Una volta superata la scrematura, i candidati dovranno prendere parte alle tre prove scritte e al colloquio orale. La prima verterà sulle materie del profilo per cui si concorre. Richiesta la conoscenza di una delle quattro lingue comunitarie e la prova di abilità informatica. Fra le figure richieste ci sono tecnici e amministrativi. In primis Laureati in Ingegneria, Architettura, Giurisprudenza, Scienze politiche. Contemplate anche le lauree triennali oltre che le specialistiche. Porte aperte anche ai diplomati, geometri e ragionieri. Una chance unica per i giovani del territorio ma non solo. Un caso raro in tempi di spending review. Un risultato importante è già quello di aver otteneuto la riserva del 50% per i giovani precari che hanno già lavorato nel post terremoto. Mentre c’è chi pressa per avere l’espletamento del concorso a L’Aquila, ipotesi piuttosto inusuale tuttavia per un concorso nazionale, i sindacati mettono in guardia le istituzioni locali circa possibili tentazioni di assunzioni clientelari che potrebbero insomma essere facilitate nel caso di una mancata partecipazione ad una preselezione corretta con il computer.

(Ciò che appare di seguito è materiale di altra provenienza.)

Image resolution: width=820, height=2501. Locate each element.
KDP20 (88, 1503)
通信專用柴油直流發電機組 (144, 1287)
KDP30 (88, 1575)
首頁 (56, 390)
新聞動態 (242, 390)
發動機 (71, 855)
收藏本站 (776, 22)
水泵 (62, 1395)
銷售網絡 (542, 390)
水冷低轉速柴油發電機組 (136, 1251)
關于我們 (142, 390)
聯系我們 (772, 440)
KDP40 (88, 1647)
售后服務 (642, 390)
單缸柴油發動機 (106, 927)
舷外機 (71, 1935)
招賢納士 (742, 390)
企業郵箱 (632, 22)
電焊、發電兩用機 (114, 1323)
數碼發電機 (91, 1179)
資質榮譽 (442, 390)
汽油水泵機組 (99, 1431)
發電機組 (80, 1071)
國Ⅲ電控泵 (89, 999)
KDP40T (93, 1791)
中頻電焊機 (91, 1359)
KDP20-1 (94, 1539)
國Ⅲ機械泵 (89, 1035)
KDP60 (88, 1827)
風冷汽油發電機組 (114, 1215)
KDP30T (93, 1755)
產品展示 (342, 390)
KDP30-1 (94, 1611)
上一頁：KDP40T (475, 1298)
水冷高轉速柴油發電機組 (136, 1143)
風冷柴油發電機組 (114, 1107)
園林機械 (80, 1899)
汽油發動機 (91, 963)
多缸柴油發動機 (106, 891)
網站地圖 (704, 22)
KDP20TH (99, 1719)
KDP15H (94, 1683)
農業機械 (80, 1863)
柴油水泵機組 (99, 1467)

I sindacati temono insomma che nel calderone di cococo possano finire anche gli staff politici e alcuni di quei collaboratori assunti durante il sisma di cui nel corso dei mesi si sono perse le tracce. I cococo, peraltro sarebbero legittimati a partecipare alla prova scritta in base ad una semplice attestazione di prestato servizio di un dirigente, saltando a piè pari la roulette della pre-selezione alla stregua di quei lavoratori del Comune a tempo determinato che un concorso lo hanno già sostenuto.

A.Cal.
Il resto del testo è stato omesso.